▸ **DATASET**
══════════
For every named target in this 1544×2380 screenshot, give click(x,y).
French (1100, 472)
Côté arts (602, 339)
══════════
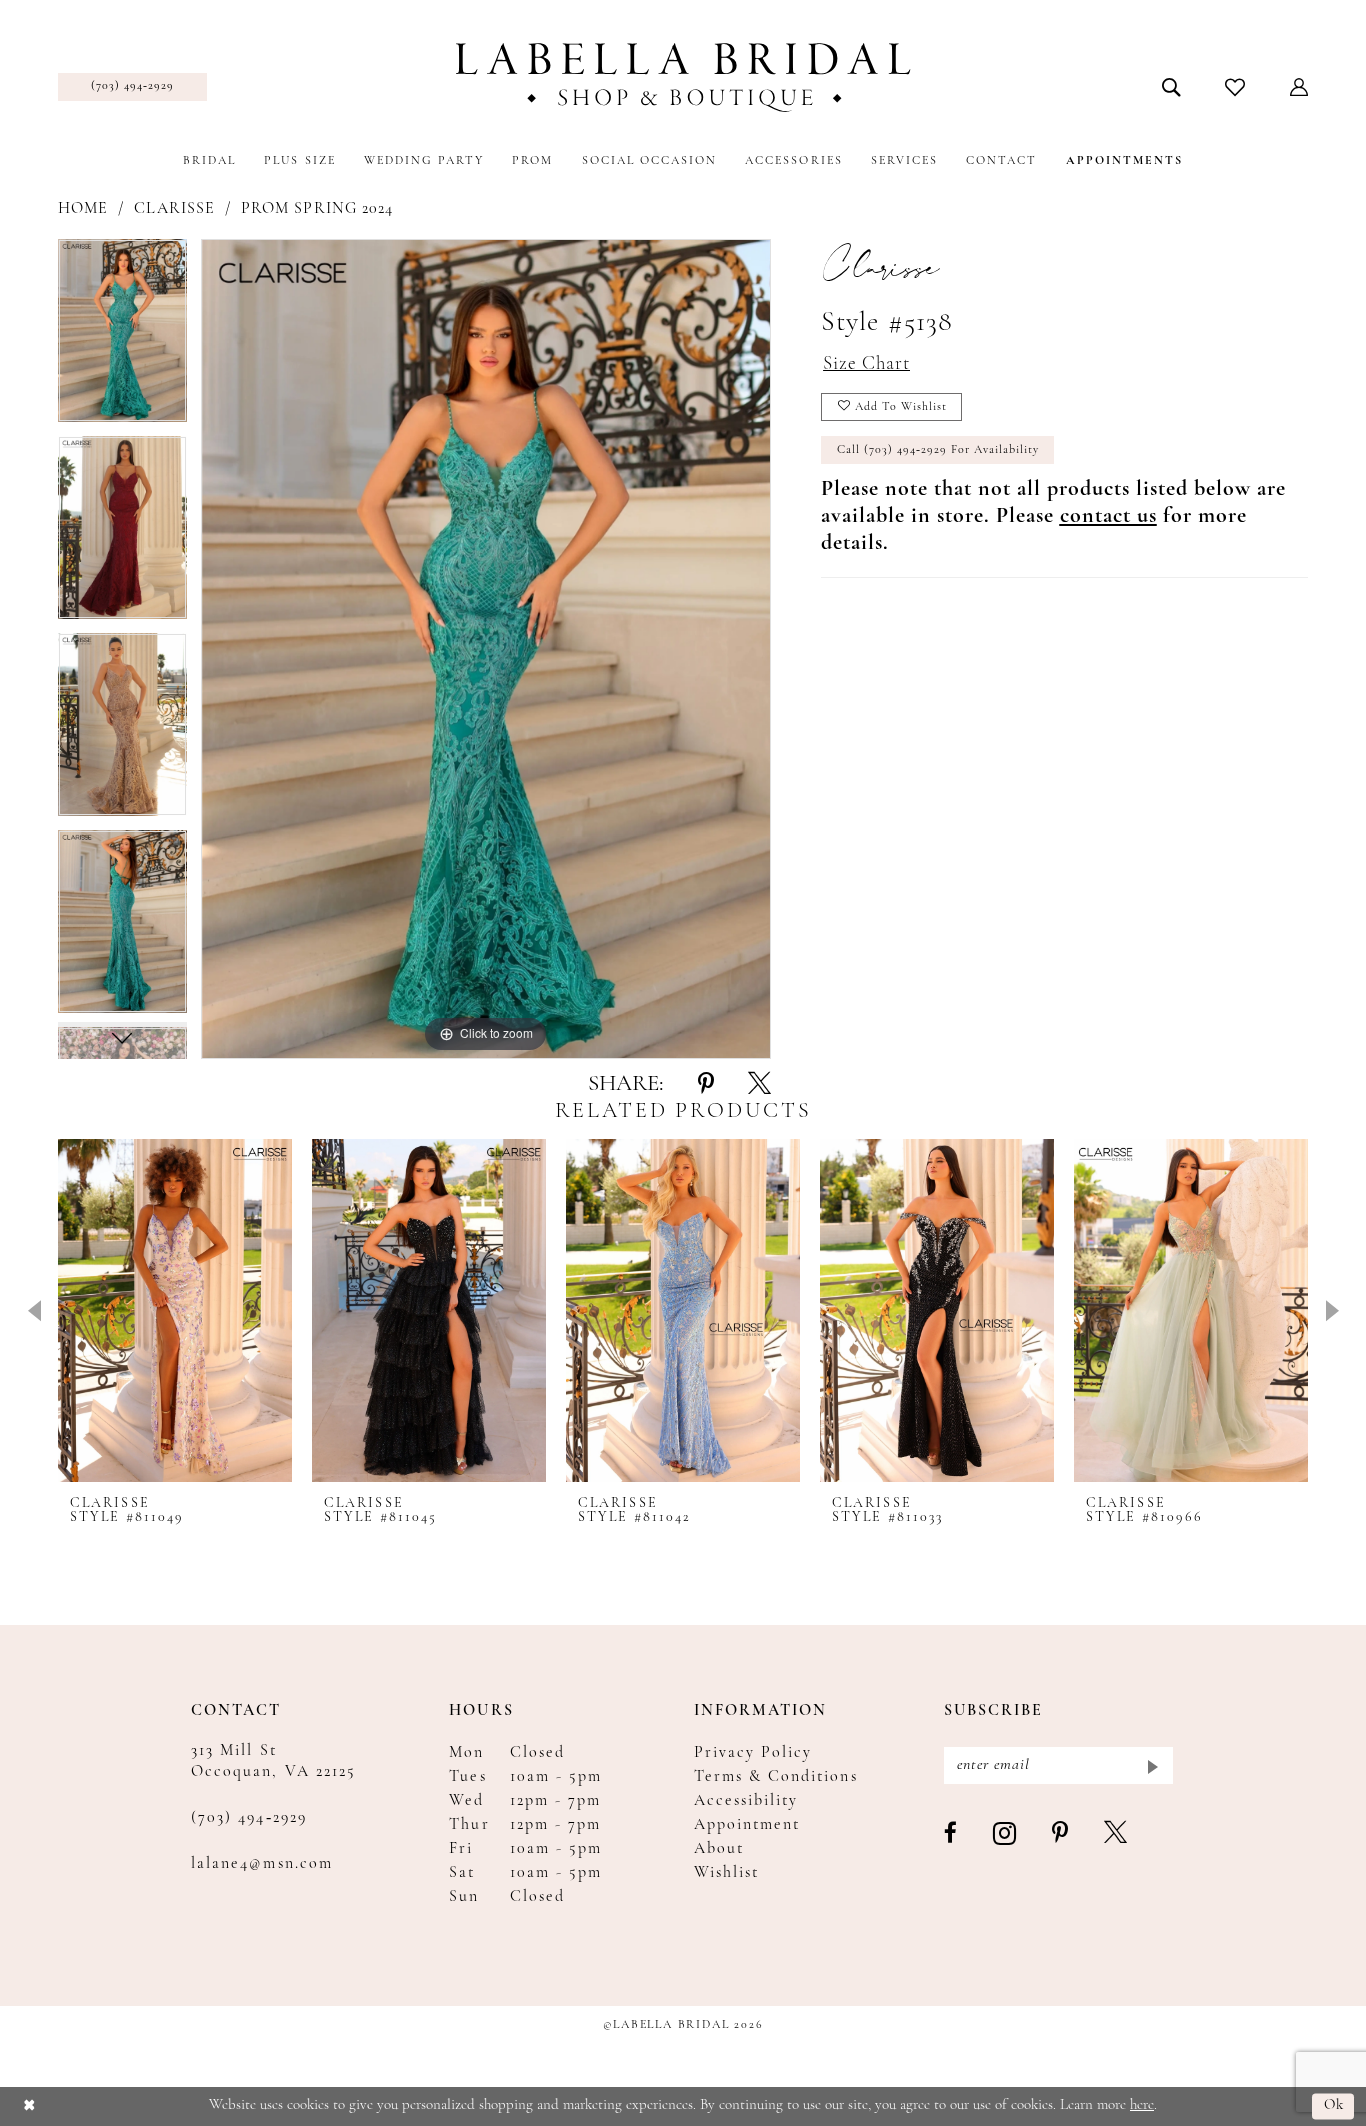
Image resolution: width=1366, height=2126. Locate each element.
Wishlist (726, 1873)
══════════
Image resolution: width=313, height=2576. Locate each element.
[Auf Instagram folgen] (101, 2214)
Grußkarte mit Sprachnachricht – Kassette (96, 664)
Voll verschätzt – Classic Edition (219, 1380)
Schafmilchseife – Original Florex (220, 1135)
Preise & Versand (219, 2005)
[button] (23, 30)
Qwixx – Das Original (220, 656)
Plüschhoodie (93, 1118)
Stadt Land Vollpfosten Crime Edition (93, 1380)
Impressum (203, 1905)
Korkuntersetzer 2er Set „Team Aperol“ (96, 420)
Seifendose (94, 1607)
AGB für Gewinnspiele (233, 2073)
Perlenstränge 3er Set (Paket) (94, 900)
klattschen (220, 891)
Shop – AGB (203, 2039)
══════════
▸ **TO DO**
For this exercise, output exactly the lines above from the line with "Grußkarte mit Sprachnachricht" to the line with "Shop – AGB (203, 2039)", counting both, and leave out the rest.

▸ **ANSWER TO THE EXERCISE**
Grußkarte mit Sprachnachricht – Kassette (96, 664)
Voll verschätzt – Classic Edition (219, 1380)
Schafmilchseife – Original Florex (220, 1135)
Preise & Versand (219, 2005)
[button] (23, 30)
Qwixx – Das Original (220, 656)
Plüschhoodie (93, 1118)
Stadt Land Vollpfosten Crime Edition (93, 1380)
Impressum (203, 1905)
Korkuntersetzer 2er Set „Team Aperol“ (96, 420)
Seifendose (94, 1607)
AGB für Gewinnspiele (233, 2073)
Perlenstränge 3er Set (Paket) (94, 900)
klattschen (220, 891)
Shop – AGB (203, 2039)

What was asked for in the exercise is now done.